サヌア、イエメン:イエメン当局は土曜日、アル・カーイダ系とみられる武装集団がイエメン南部で国連職員5人を誘拐したと発表した。
関係者によると、職員らは金曜日遅くに南部のアビヤン州で拉致され、行方がわからなくなった。5人のうち4人はイエメン人で、1人は外国人だという。
国連のステファン・ドゥジャリク報道官は、この誘拐事件に関する質問に「我々はこの事件を認識しているが、明白な理由によりコメントを控える」と述べ、詳細は明らかにされなかった。
部族長らは、職員の解放のために誘拐犯と交渉していると述べた。また誘拐犯は、国際的に承認されている政府によって収容されている過激派数名の解放および身代金を要求しているという。
関係者はマスメディアに説明する権限がないため、部族長らは報復への懸念を理由に、匿名を条件に語った。
イエメン南部の大部分を支配し、イエメン政府と対立している分離独立派「南部移行評議会」は、この誘拐を「テロ行為」として非難している。
イエメン政府は、国連安全保障局の職員が正体不明の武装勢力に誘拐されたことを認めたうえ、人質の解放に向けて動いていると述べ、それ以上の詳細は明らかにされなかった。
貧困国のイエメンでは、武装した部族グループやアル・カーイダ系の過激派が、人質解放の条件として囚人との交換や現金を要求する誘拐事件が多発している。
「アラビア半島のアル・カーイダ(AQAP)」は長らく、世界各地で活動する同組織のなかでも最も危険な傘下グループと考えられており、これまで米国本土への攻撃も企てている。

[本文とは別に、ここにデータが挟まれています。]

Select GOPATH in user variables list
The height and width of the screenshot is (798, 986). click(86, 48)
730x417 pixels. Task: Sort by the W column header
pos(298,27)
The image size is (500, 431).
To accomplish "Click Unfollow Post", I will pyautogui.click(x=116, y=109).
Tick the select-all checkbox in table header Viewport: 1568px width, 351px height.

イエメンでは、内戦により2014年から混乱が続いている。同年、親イラン武装勢力フーシ派が首都サヌアと同国北部の大部分を支配し、国際的に承認を受けた政府は南部へ逃亡し、その後サウジアラビアへの亡命を余儀なくされた。
「イエメンにおける正統性回復のための連合軍」は、アブドラッボ・マンスール・ハーディ大統領の復権を目指し、米国の支援を受け、2015年3月に参戦した。